> **The problem**
Copy out the lines below word for word, starting at the line that contains "You are a computer-use" and ending at the last line, and leave the pictures out of your answer.

> **The input**
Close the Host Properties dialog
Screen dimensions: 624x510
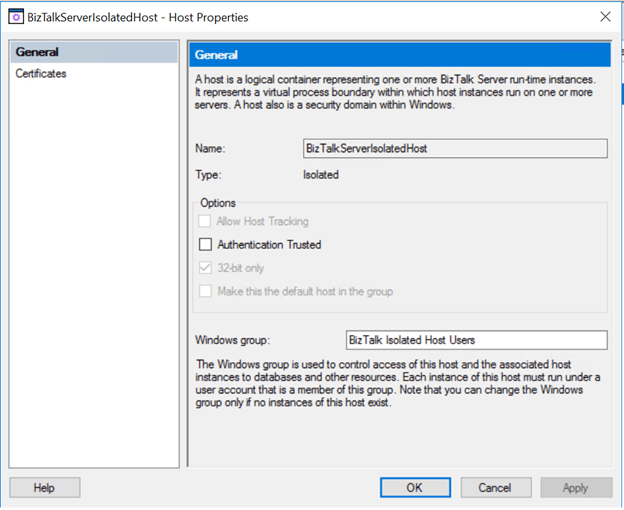pyautogui.click(x=604, y=17)
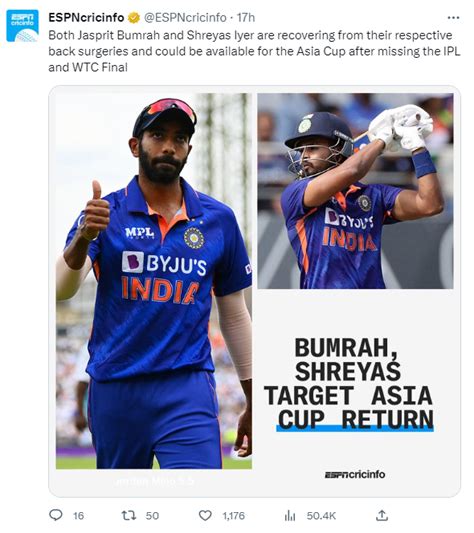Click the reply speech bubble icon

[56, 515]
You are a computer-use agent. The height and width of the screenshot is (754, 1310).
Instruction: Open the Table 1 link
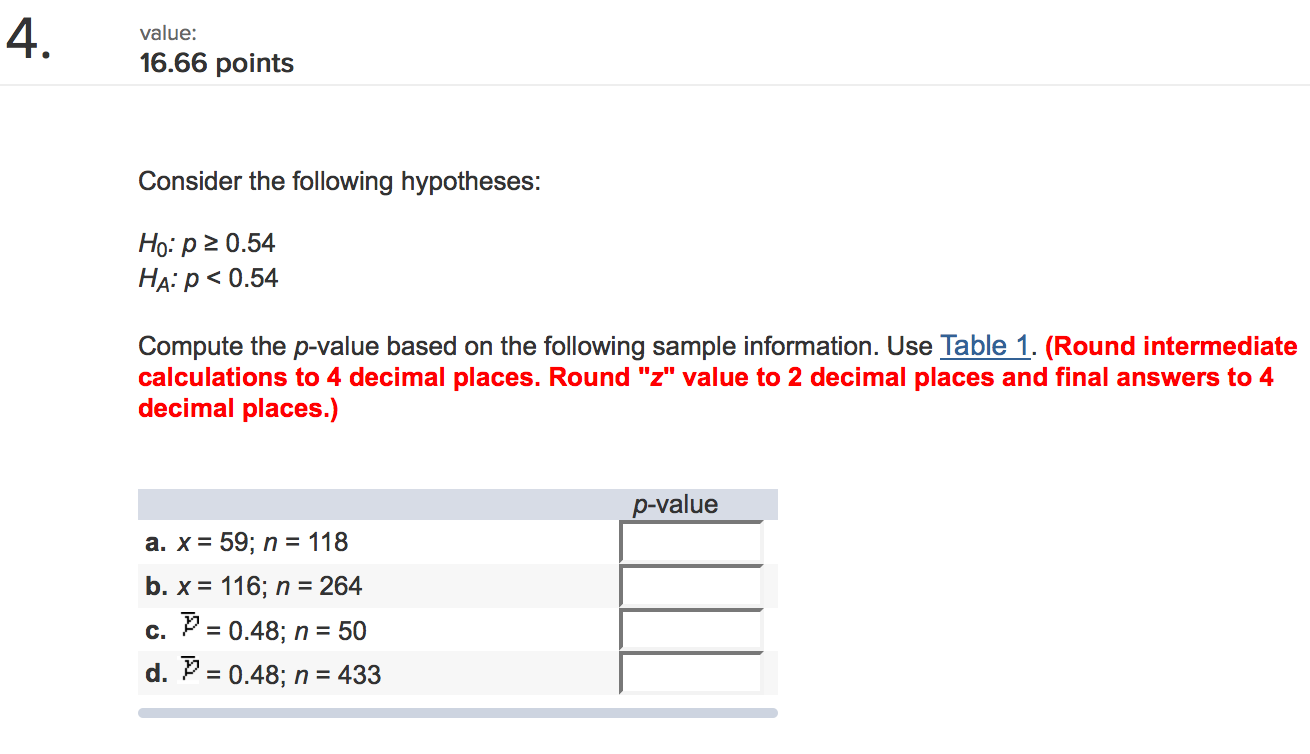click(x=984, y=346)
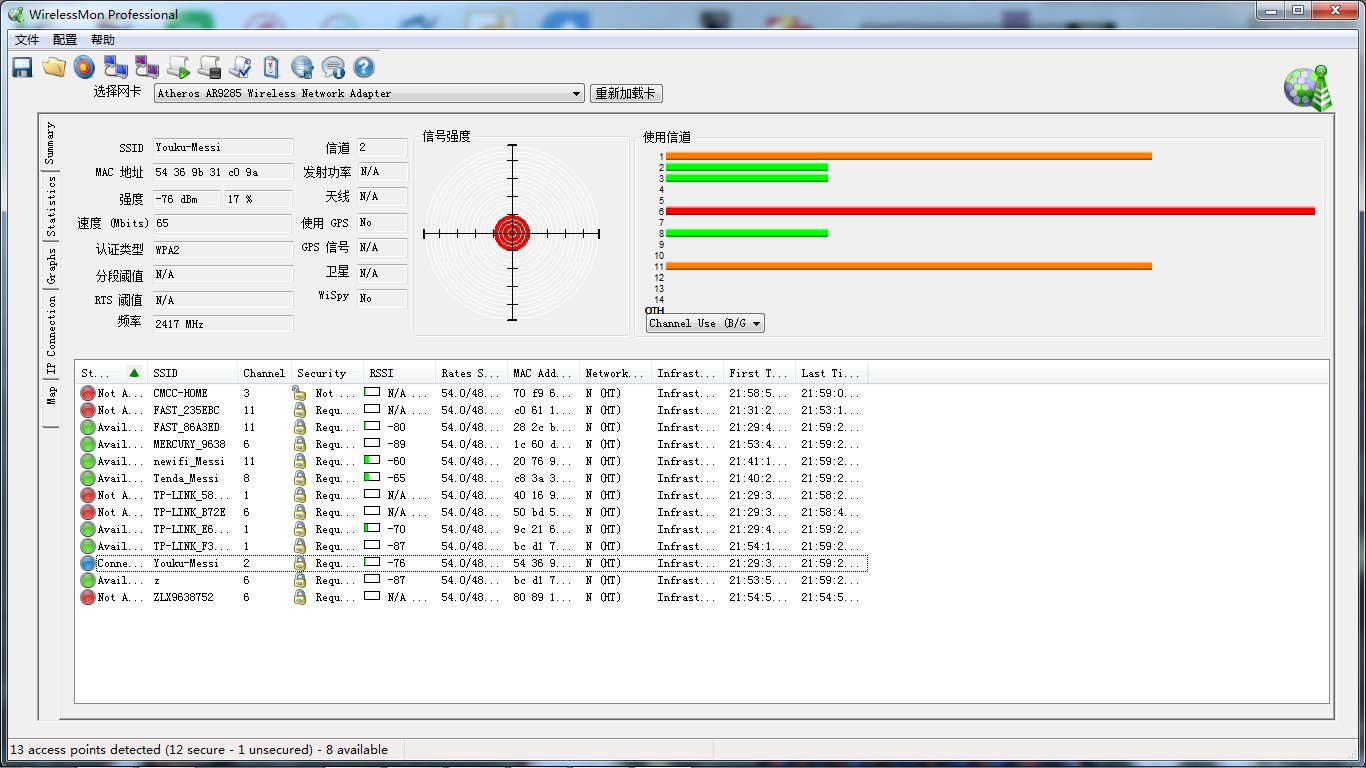Click the stop logging icon with black square
This screenshot has height=768, width=1366.
(x=209, y=67)
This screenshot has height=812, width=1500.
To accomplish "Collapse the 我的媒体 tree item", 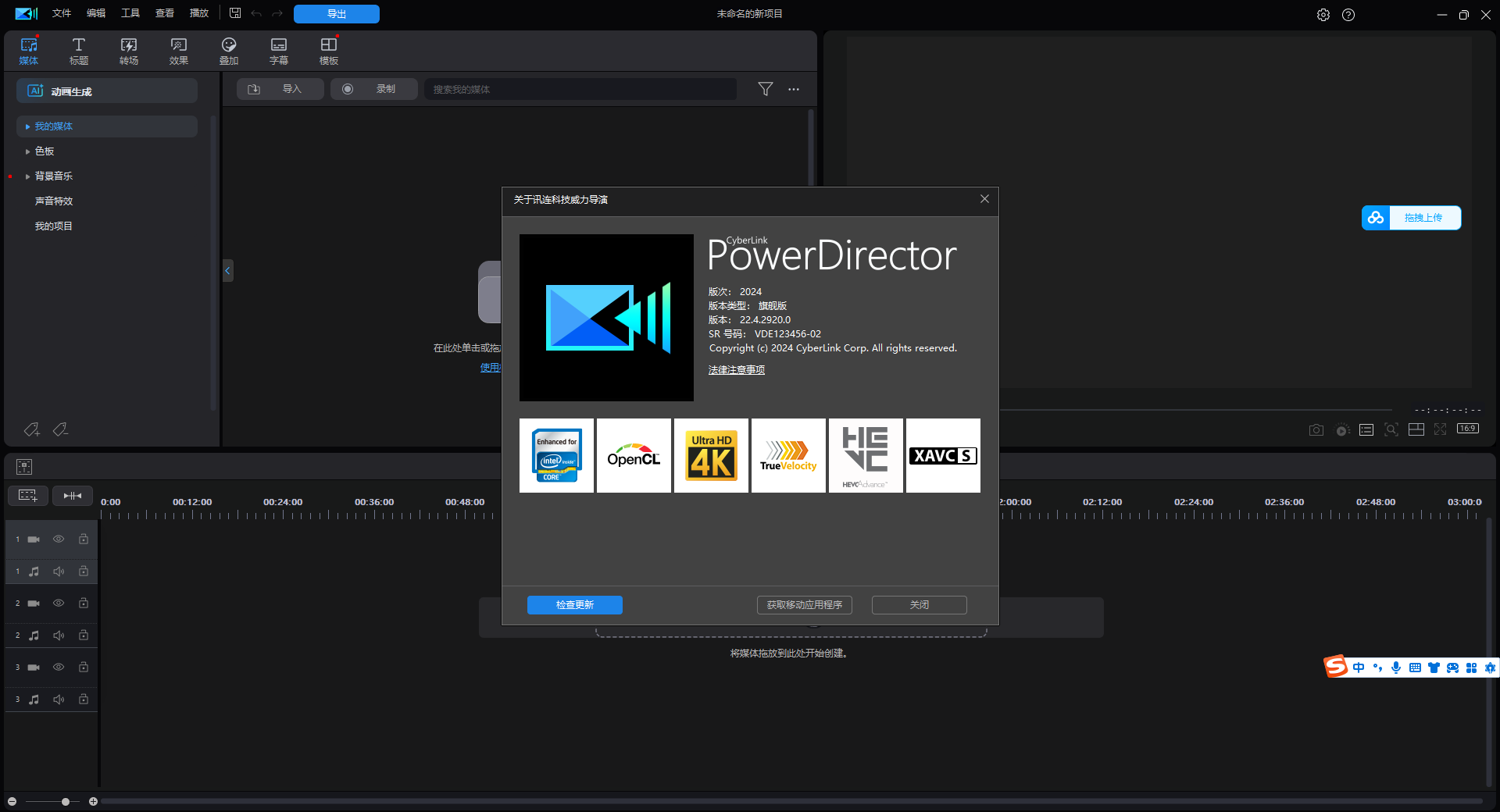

> **Exercise response**
You are a computer-use agent. The height and width of the screenshot is (754, 1310).
Instruction: Open the Table 1 link
click(x=984, y=346)
Click the stop logging icon with black square
This screenshot has height=768, width=1366.
(x=209, y=67)
This screenshot has height=812, width=1500.
To accomplish "Collapse the 我的媒体 tree item", 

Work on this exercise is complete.